Crónica de uma migração anunciada
Por uma qualquer coincidência do destino cruzo-me no aeroporto Sá Carneiro com familiares que regressam ao Brasil (coisas do século XXI), quando me despeço de Portugal, rumo a África. A minha cunhada, três filhos e 10 malas a tiracolo, estranha a escassez de bagagem de alguém que se prepara para mudar de país. Eu e o meu filho transportamos apenas duas malas, uma delas pequena, de cabine.
Na verdade, a bagagem física é parca, mas sigo carregada de curiosidade, adrenalina e, confesso, algum receio.

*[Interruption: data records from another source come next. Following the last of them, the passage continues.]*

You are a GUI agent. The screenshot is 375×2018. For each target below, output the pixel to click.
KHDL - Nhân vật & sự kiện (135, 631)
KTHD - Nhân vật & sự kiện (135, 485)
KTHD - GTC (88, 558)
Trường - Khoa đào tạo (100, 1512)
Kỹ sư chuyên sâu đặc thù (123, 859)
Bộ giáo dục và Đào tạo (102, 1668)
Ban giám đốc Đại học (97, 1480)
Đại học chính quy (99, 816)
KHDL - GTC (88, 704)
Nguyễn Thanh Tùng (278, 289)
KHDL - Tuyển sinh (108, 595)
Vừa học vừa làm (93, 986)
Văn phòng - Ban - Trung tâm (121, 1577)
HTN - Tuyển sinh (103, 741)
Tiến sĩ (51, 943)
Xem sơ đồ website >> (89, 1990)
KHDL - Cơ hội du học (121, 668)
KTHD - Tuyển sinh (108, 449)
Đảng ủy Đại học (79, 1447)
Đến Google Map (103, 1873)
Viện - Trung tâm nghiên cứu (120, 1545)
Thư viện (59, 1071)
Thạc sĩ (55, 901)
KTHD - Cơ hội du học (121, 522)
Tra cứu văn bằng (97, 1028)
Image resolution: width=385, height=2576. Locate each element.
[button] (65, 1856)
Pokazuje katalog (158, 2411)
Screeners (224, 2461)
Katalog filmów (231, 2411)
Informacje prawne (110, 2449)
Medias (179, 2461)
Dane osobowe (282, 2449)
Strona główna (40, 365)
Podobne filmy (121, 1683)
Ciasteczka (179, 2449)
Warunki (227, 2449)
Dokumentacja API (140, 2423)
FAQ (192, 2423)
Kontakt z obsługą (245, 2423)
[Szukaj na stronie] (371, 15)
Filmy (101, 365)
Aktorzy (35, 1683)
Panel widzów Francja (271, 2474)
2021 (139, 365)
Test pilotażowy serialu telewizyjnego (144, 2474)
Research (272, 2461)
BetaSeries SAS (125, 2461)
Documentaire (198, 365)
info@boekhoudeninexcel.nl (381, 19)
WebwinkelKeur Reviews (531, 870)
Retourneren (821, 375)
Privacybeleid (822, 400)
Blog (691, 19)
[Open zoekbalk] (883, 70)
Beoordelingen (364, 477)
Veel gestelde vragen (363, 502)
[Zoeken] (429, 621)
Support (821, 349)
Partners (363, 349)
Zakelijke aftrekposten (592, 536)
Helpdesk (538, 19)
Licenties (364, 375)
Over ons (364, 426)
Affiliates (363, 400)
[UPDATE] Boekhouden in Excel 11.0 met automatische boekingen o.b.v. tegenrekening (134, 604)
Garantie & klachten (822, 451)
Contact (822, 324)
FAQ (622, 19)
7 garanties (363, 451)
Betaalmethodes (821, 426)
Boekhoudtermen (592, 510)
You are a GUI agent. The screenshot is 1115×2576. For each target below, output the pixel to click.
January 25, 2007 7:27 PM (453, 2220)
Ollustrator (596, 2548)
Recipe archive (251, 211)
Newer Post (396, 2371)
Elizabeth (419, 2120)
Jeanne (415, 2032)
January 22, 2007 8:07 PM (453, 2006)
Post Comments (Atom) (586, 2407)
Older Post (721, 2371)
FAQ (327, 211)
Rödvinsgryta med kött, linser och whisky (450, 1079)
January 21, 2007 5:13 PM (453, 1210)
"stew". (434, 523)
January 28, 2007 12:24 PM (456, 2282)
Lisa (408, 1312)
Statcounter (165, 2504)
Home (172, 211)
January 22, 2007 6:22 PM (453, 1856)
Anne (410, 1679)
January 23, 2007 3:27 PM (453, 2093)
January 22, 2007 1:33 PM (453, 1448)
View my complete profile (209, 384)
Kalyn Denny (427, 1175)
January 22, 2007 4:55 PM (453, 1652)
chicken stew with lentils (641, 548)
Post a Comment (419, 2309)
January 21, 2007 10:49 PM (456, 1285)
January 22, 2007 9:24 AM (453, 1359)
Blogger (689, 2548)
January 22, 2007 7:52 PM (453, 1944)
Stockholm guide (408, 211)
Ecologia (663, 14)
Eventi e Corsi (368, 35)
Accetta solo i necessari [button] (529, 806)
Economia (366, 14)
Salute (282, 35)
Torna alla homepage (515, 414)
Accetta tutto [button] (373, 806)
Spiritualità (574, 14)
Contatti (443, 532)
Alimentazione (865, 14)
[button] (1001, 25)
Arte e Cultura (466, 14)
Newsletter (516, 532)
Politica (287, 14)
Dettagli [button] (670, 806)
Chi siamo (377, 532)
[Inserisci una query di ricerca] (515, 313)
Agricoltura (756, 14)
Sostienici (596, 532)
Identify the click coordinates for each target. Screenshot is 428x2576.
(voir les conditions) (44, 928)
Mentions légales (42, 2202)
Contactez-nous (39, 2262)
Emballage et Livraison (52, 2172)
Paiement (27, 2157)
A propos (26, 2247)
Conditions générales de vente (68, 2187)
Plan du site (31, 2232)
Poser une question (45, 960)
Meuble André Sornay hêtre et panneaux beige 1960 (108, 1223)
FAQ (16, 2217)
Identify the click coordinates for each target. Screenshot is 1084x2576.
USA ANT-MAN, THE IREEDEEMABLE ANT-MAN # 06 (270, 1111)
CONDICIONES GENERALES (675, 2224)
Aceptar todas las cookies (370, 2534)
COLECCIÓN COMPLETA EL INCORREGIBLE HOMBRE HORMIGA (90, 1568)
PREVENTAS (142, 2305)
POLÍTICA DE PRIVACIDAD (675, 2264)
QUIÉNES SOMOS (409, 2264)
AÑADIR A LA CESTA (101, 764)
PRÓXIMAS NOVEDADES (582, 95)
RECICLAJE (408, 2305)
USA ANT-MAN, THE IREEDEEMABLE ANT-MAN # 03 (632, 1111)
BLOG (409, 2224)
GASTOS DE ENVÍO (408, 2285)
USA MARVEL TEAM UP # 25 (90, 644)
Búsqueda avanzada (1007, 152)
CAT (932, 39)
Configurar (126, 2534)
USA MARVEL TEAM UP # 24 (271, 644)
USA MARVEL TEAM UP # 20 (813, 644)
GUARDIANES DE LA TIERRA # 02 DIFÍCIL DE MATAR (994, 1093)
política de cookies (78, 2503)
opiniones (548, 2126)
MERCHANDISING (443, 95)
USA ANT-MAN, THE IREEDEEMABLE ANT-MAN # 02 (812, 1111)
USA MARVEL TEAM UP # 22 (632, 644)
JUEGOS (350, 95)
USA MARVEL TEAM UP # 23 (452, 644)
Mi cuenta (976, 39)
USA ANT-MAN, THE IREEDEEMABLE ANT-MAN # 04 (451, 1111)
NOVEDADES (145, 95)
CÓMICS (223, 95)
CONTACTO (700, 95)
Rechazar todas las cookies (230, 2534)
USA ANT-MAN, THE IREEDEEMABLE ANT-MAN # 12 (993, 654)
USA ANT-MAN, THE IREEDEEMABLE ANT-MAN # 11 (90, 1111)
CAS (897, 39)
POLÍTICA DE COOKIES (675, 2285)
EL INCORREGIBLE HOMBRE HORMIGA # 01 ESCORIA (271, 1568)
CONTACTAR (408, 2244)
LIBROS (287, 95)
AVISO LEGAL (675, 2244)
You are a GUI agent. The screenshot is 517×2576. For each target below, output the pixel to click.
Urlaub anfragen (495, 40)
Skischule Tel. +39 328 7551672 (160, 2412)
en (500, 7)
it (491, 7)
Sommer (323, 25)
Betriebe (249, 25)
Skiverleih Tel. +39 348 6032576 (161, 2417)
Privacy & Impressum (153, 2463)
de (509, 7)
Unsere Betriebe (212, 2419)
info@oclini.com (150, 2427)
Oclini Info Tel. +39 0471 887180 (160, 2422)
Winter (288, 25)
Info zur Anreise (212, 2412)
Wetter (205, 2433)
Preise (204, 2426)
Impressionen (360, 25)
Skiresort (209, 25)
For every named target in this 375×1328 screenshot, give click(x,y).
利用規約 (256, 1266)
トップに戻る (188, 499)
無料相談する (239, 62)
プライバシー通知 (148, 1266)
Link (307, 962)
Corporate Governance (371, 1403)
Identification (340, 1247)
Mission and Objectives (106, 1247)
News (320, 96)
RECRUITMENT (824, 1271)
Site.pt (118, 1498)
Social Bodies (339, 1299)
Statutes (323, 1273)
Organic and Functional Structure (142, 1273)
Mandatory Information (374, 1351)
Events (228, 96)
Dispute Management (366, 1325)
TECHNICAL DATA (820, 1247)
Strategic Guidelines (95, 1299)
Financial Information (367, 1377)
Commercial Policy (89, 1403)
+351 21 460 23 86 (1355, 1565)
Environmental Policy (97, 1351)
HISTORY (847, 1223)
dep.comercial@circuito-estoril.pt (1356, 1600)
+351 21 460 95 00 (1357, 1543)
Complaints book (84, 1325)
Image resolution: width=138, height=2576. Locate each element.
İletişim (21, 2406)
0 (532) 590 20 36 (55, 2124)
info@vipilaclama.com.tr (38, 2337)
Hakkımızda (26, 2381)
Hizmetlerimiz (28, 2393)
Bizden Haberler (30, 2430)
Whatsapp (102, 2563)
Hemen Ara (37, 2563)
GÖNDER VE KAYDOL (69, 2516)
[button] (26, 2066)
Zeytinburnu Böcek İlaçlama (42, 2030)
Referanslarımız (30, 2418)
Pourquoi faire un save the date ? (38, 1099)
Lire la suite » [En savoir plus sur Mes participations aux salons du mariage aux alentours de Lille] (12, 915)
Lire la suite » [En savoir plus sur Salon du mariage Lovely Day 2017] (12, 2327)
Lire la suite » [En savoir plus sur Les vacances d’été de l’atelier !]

Não posso dizer que se trata apenas de mais uma partida; esta é uma viagem diferente. Deixo para trás a rotina, a família e os amigos, um mundo de pequenas coisas que nos preenchem os dias.
Dizem que primeiro vem o gesto de coragem, só depois a própria coragem. Portanto comecemos pelo ato corajoso de morar noutro continente. Nos primeiros dias, os embates sucedem-se: o calor, o trânsito caótico, a mistura de francês macarrónico com dialetos locais, o sistema de ensino internacional.
Estamos no estrangeiro, rodeados de pessoas que falam estrangeiro e que vivem de forma diferente. Cada dia é uma nova descoberta e uma nova aventura. Que proeza temerária é conduzir nestas estradas em que três faixas se transformam facilmente em cinco e há sempre condutores em contramão.
Porém, meio ano volvido, percebo uma espécie de normalidade instalada. Ainda que aquilo que é normal em Portugal, não o seja necessariamente na Costa do Marfim. Normalidade não é um conceito absoluto, uma pessoa habitua-se (a quase) tudo.
É normal eu falar em francês durante o dia, ser recebida com abraços no centro onde sou voluntária, apesar da covid-19. Tal como é normal o meu filho falar inglês, comer attiéké na cantina, convidar para o lanche um colega indiano, outro marfinense e ainda um ganês. É normal transportar repelente de mosquitos no carro. É normal comer denguê em vez de iogurte, comprar papaias ao invés de maçãs. Não há uma loja portuguesa que forneça queijo limiano ou sumol de laranja.
Entretanto perdi o enterro de um tio, o aniversário da minha mãe, o nascimento do sobrinho, muitos almoços barulhentos de domingo, jantaradas com amigos. Porém, nesta nova rotina, que já é familiar, ganhei autonomia. Inesperadamente, misturo várias línguas nos meus sonhos. Sigo com pouca bagagem física, mas carrego mais mundo.
Engrossámos os milhões de portugueses que vivem no estrangeiro: representavam mais de 25% da população residente em território nacional em 2019, segundo dados das Nações Unidas. Parece que somos o país comunitário com mais emigrantes. Tradição histórica? Predisposição cultural?
Não sei responder. Sei apenas que a coragem chega quando acolhemos a nova normalidade, lançando pontes para os outros, contando que nos deem a mão. Afinal, fazemos parte daquela percentagem de emigrantes qualificados e bem-vindos em vários cantos do mundo. Melhor ainda, não deixámos o nosso país por causa de uma guerra ou crise humanitária.